Information supplied START

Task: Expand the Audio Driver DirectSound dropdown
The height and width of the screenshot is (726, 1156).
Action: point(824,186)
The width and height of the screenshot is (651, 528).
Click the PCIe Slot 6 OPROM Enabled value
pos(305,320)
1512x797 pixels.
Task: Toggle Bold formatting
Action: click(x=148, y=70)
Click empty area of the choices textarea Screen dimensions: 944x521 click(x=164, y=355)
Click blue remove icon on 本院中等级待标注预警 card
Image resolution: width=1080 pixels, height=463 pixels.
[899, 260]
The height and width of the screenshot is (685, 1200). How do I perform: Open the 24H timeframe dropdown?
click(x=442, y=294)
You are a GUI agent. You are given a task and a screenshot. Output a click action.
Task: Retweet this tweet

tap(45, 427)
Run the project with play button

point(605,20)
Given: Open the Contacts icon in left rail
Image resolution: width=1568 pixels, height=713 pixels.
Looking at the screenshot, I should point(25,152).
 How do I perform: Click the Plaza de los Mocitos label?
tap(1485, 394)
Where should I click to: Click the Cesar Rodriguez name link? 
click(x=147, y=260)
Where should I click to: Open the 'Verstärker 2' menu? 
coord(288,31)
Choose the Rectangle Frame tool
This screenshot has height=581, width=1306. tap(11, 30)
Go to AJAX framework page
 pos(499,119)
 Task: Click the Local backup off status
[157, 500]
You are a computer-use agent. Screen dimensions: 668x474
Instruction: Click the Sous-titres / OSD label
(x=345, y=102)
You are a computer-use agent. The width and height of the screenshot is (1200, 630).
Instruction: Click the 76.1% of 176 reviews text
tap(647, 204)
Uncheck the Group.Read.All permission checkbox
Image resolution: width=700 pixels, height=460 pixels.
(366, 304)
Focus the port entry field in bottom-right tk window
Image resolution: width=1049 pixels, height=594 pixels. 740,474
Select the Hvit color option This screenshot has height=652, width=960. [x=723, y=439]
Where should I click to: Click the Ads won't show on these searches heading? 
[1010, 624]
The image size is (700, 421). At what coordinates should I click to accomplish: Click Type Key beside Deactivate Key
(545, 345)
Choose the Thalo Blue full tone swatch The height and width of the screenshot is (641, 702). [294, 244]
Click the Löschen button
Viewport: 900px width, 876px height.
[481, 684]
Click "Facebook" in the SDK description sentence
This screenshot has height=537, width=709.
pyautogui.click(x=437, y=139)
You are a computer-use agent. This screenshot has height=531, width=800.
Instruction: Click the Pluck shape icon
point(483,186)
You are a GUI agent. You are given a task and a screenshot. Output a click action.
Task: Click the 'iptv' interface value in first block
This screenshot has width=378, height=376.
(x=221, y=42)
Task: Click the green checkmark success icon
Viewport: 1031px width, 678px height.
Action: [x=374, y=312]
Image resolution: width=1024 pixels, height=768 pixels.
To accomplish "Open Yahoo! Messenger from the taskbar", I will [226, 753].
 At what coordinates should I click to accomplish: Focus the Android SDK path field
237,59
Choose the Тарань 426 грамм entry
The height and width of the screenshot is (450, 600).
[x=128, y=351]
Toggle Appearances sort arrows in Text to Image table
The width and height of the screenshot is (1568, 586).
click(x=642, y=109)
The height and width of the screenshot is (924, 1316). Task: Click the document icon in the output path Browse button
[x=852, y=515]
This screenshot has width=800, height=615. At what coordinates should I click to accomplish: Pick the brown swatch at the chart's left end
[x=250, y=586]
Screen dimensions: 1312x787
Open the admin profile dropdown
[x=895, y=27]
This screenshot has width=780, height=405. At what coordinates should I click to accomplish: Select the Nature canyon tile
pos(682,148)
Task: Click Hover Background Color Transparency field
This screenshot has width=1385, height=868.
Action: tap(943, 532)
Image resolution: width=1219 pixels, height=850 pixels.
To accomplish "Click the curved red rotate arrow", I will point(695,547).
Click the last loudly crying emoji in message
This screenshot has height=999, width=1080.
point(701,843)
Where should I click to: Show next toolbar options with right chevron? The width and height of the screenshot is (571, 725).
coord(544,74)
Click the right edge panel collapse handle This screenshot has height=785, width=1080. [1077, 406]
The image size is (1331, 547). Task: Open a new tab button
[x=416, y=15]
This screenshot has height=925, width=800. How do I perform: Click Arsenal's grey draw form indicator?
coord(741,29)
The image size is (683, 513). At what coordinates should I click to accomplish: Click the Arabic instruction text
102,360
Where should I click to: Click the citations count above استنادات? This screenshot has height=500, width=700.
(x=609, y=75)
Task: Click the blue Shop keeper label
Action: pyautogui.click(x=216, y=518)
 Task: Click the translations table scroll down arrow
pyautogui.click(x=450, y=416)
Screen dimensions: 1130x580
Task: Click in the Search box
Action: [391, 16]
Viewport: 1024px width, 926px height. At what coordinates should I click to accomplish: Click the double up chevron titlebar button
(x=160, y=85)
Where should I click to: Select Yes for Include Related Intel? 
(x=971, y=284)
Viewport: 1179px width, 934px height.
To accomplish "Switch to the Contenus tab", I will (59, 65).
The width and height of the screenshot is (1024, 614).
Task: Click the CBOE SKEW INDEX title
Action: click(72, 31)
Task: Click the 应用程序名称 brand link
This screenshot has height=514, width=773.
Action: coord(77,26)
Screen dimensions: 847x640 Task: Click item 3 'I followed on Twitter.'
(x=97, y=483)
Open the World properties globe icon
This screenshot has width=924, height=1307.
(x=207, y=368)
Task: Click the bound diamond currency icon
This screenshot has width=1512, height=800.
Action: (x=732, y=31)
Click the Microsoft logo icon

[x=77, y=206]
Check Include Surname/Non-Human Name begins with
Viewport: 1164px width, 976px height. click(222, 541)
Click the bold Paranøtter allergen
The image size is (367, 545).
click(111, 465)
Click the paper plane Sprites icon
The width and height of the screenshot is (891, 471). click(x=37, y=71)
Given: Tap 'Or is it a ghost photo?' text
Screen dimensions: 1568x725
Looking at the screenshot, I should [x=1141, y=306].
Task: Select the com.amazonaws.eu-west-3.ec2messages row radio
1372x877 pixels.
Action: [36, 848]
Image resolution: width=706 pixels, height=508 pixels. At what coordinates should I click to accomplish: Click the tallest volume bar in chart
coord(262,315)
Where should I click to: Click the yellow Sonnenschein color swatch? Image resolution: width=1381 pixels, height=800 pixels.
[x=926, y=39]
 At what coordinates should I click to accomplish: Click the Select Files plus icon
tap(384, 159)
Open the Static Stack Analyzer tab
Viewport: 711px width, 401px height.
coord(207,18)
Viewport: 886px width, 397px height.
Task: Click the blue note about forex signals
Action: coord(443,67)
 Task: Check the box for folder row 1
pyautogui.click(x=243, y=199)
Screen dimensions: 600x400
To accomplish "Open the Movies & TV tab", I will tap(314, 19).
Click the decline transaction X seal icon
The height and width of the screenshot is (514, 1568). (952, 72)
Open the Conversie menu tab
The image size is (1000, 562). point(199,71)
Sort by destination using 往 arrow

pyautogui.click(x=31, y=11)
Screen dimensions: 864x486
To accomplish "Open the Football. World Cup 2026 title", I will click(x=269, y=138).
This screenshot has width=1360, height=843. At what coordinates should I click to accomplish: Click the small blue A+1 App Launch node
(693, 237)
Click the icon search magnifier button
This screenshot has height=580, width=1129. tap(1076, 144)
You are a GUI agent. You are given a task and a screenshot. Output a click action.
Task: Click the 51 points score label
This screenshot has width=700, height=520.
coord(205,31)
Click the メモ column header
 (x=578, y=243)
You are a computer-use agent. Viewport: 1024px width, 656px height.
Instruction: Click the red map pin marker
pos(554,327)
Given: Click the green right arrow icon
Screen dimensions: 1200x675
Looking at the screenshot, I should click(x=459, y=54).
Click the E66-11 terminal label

Information supplied END

_Exercise directions_
From the records, copy every line that has the string "computer" in it.

_Task answer_
You are a computer-use agent. Screen dimensions: 668x474
You are a computer-use agent. The width and height of the screenshot is (1200, 630).
You are a computer-use agent. This screenshot has height=531, width=800.
You are a computer-use agent. Viewport: 1024px width, 656px height.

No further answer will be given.